693. Binary Number with Alternating Bits

Given a positive integer, check whether it has alternating bits: namely, if two adjacent bits will always have different values.

Example 1:
Input: 5
Output: True
Explanation:
The binary representation of 5 is: 101

Example 2:
Input: 7
Output: False
Explanation:
The binary representation of 7 is: 111.

Example 3:
Input: 11
Output: False
Explanation:
The binary representation of 11 is: 1011.

Example 4:
Input: 10
Output: True
Explanation:
The binary representation of 10 is: 1010.

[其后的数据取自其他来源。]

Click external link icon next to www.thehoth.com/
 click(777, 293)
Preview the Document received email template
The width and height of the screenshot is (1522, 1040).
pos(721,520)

思路:观察易知,若满足题设的n为偶数,则最低位必是0,形式为1010...10.若n为奇数,则最低位必是1,形式为1010...101.
奇数减1再右移一位,即(n-1)/2,得到满足题设的偶数.
偶数右移一位,即n/2,得到满足题设的奇数.
如此交替地进行奇偶变换,不中断,直到为0,中间结果全是满足题设的数.
换句话说,不停的进行如上奇偶变换,若中途只要发生1次不满足,则判定不符合题设.

class Solution {
public:
    bool hasAlternatingBits(int n) {
        bool flag = true;//初始开关设为真
        if (n == 0) return true;
        while (n) {
            if (n%2 == 0 && (n/2)%2 == 1) {//若n为偶,且n下一次变换后为奇
                n = n/2;
                continue;
            } else if (n%2 == 1 && ((n-1)/2)%2 == 0) {//若n为奇,且下一次变换后为偶
                n = (n-1)/2;
                continue;
            } else {//若不满足如上条件
                n = n/2;
                flag = false;//开关置为假
            }
        }
        return flag;
    }
};